Should I admit to you how scared I was and am? Should I admit to crying hysterically in the bath tub? Should I admit to all the fears of trouble during delivery I have?

These are real fears. I realize too that these fears are normal for a woman in the 37th week of pregnancy. I also realize that women in the third trimester can be weepy.

I am just so miserable at this point that I will do anything to speed this up. Walking is a joke - my pelvic bones feel like they are grinding when I walk. Sitting doesn't help at all. In fact, sitting for longer than a couple of minutes makes walking even more painful for a few minutes. Lying down barely helps. Like sitting, when I first get up to walk after lying down, it's agony.

So when I got in the tub at 2:30 in the morning, I spent a lot of time crying about the pain I felt, about the fears I have about delivery. I finally got back to sleep about 4:30. So, when the clock went off at 5AM, there was no way in hell I was going to work. Moo was in the tub by then and said he thought I should stay home and that he should take me to my doctor's appointment that afternoon.

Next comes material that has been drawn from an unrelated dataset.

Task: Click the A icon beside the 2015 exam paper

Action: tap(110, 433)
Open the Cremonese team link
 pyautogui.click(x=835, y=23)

So yesterday afternoon, we went in for a full biophysical profile, ultrasound and consultation with Dr Potter.

The baby still looks great. Her growth slowed down a little which is great and means that I'm successfully managing the gestational diabetes. She's gained less than half a pound since the last profile and is now an estimated 8 pounds 4 ounces.

However, Dr Potter told me that the amnio was "terrible". Her lung maturity at 36 weeks 2 days was that of a baby that was 26 weeks. It's too late for steroid injections which would help speed up the maturity and only time will help now. He also recommended another amnio on July 11.

So it's back on Friday for another amnio and I was back in the tub last night hysterical again. This time, I was't worried about delivery. I was crying for my little girl.

The lungs are the last system to mature in babies. Gestational diabetes aggravates this and causes a slow down in the maturation. SM's lungs are nowhere near ready to work on their own and delivery now would probably mean a stay in NICU. I have no idea what any of this means long term. Dr Potter said that her lungs will eventually mature, but whether it's in utero or out is now the question.

I realized this morning on the way to work that I need to think about this another way... my body knows that SM isn't ready to come out. It's not uncommon to begin dialating weeks prior to delivery. But I'm not effacing or dialating, so my body is still holding on to her, still waiting for the perfect time to deliver and I have to have faith in this.

But I still need a miracle. My little girl needs a miracle.